## Parts of the exercise
(a) Answer these about the forum thread on mouse buttons:
(i) What device path does loco's configuration give for the "Device" option?
(ii) Which program does Carlos suggest for getting more mouse buttons working?
(iii) Which thread does Carlos say holds everything needed?
(b) Pick up the forum thread on mouse buttons after its last sentence and write the next few lines.

## Text extract
Any help appreciated.  :Smile: 

----------

## loco

the both arrow buttons work only as wheelup/down and the button on top got no keycode so i don't know if there is a easy way to use it

Section "InputDevice"

	Identifier  "Mouse0"

	Driver      "mouse"

	Option	    "Protocol" "ExplorerPS/2"	

	Option	    "Device" "/dev/input/mice"

	Option	    "Buttons"		"7"

	Option	    "ZAxisMapping"	"6 7"

EndSection

i got to remap some buttons for scrolling

xmodmap -e "pointer = 1 2 3 6 7 4 5"

if there is a better solution i can't wait to learn it :p

----------

## Carlos

Shouldn't you be able to use imwheel?  With it, it should be possible to get an arbitrarily large number of mouse buttons working.  The threads about getting IntelliMice and Logitech mice working should be helpful; searching...

Wait, this is a duplicate thread.  Everything you need to know is in Logitech MX700.

I'm really tempted to get one; so much easier to have a button mapped to "Back" than to have to move the mouse to the button and press it...

Recorded data
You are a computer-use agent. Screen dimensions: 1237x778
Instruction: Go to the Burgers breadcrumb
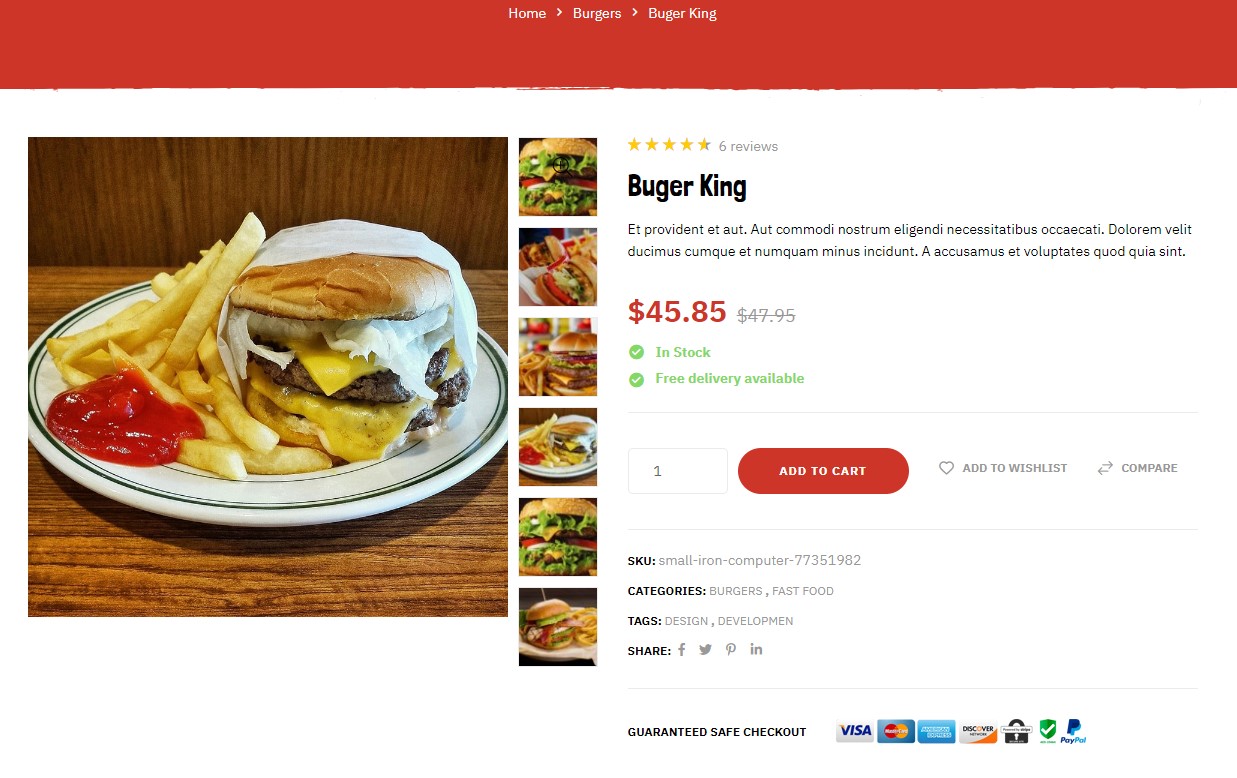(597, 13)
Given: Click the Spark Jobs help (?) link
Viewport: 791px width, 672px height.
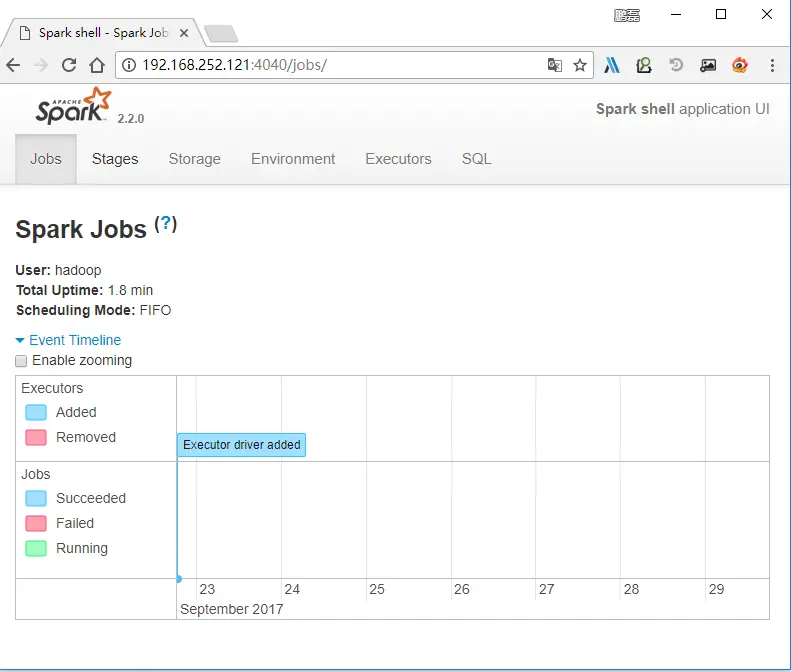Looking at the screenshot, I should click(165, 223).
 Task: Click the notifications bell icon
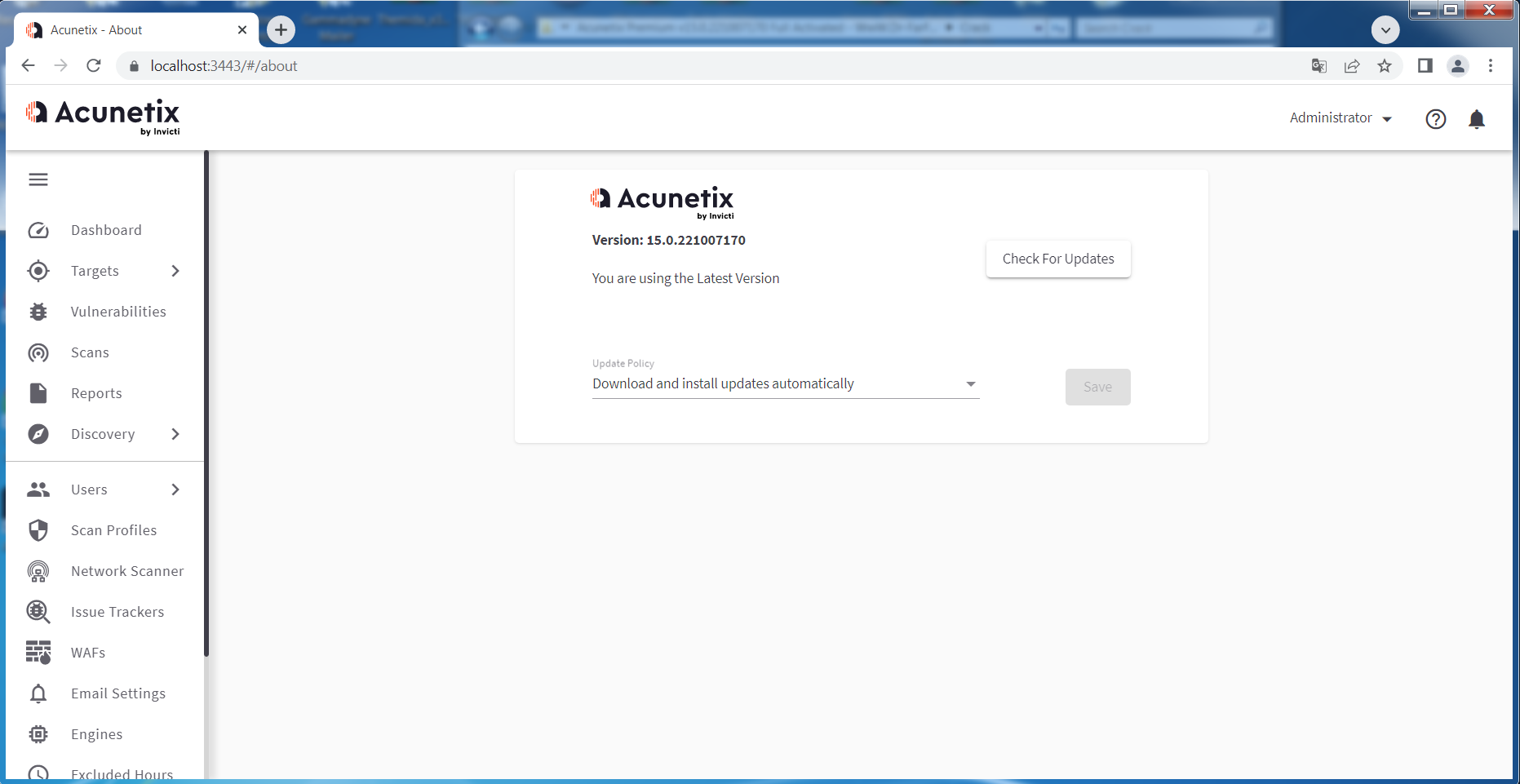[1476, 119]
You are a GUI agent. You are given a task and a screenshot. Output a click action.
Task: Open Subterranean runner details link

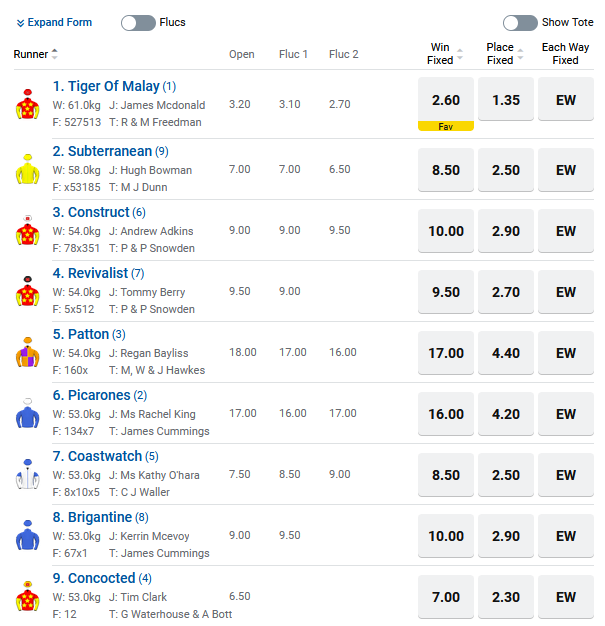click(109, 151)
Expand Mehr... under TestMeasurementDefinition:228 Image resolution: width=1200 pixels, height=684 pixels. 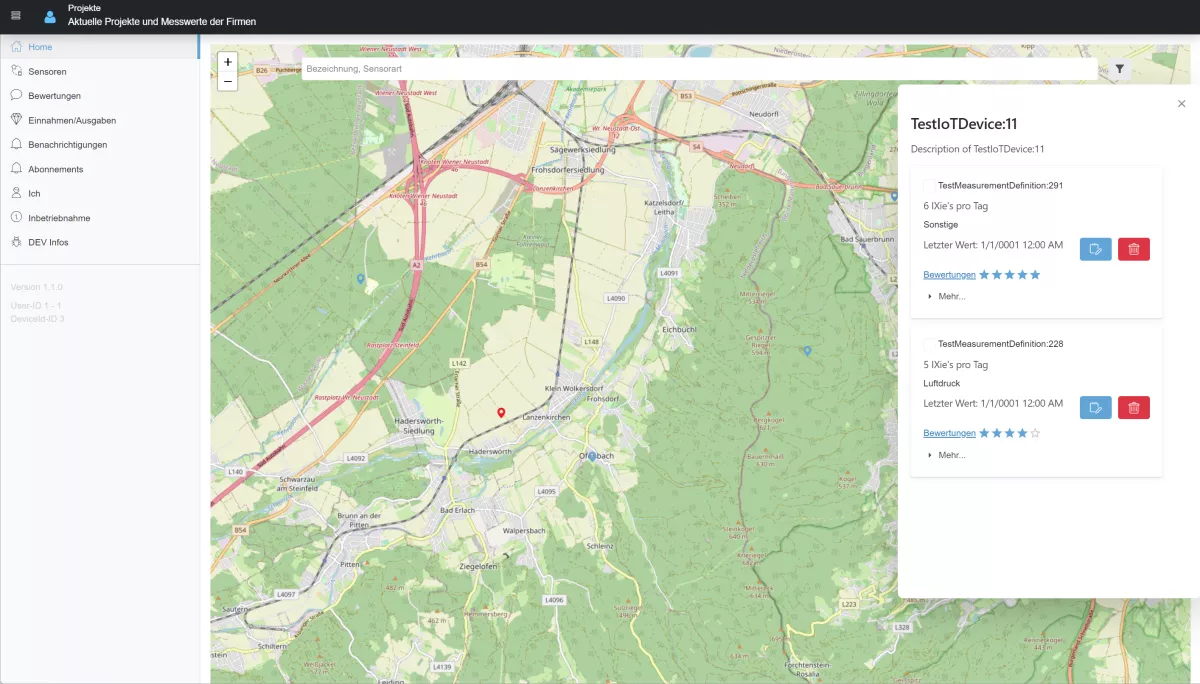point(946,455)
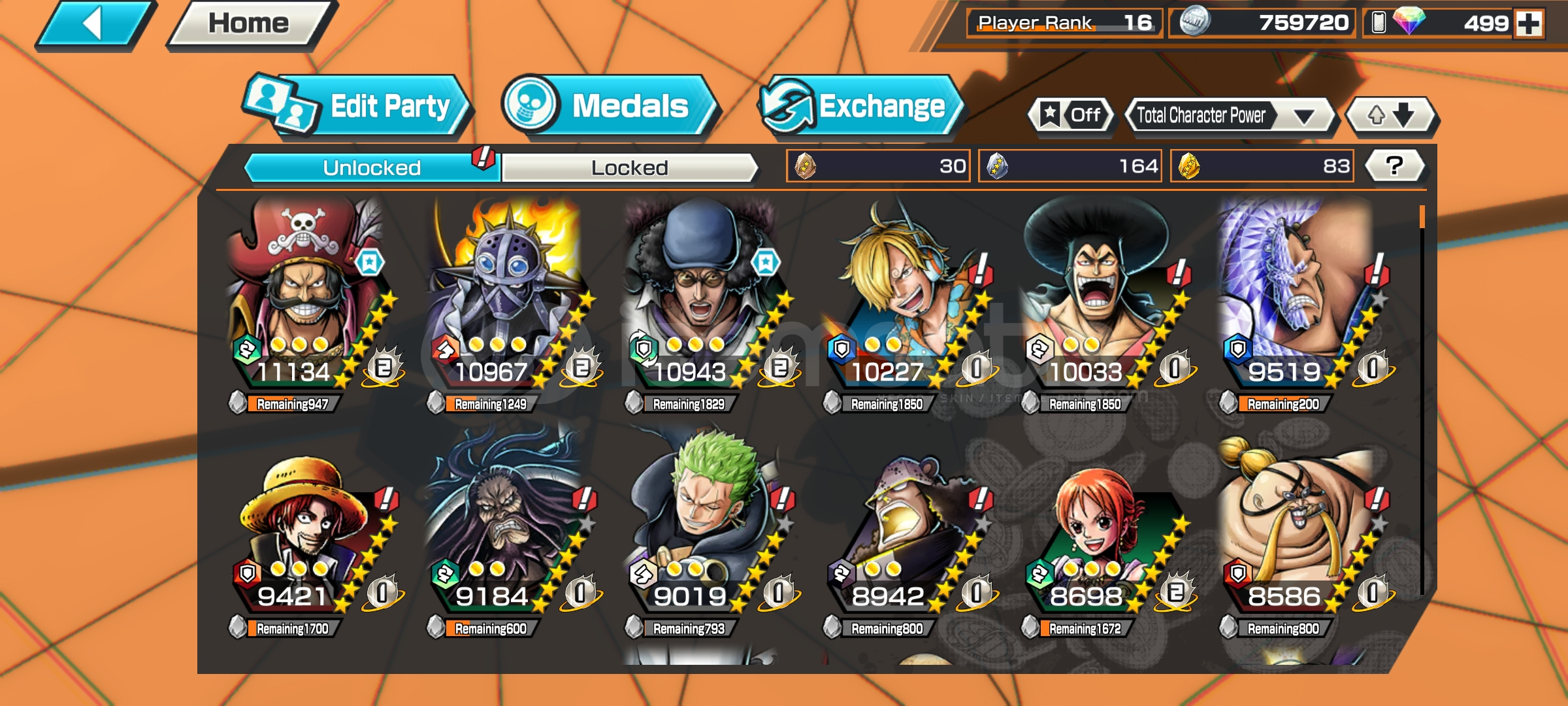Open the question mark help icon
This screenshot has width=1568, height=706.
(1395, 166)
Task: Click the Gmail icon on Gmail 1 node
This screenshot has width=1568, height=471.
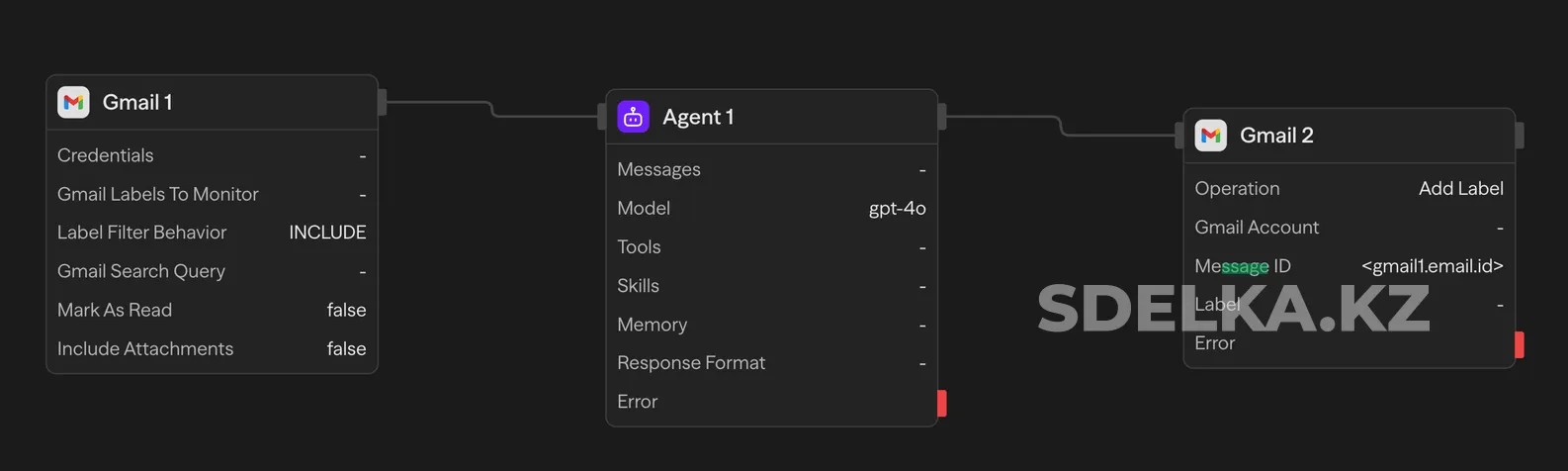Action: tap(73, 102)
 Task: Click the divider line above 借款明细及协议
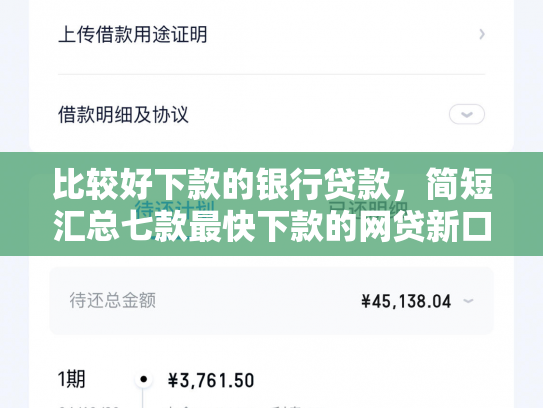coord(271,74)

## Per-task answers
(a)
(i) /dev/input/mice
(ii) imwheel
(iii) Logitech MX700

(b)
----------

## loco

imwheel works fine =)) i tried it 

btw. did you know about mousegestures ... ??? http://optimoz.mozdev.org/gestures/

you get a lot more direct accessable the u 've mousebuttons =))

----------

## thadk

arg. None of these threads on getting multiple mouse buttons are working for me. X doesnt seem to acknowledge that my MX700 has 7 buttons (Actually 9 but I'd be satisfied with 7) 

When I try and use xmodmap it complains that I don't even have 7 mouse buttons for the mapping and xev is only reading 5 different buttons across all 9 buttons.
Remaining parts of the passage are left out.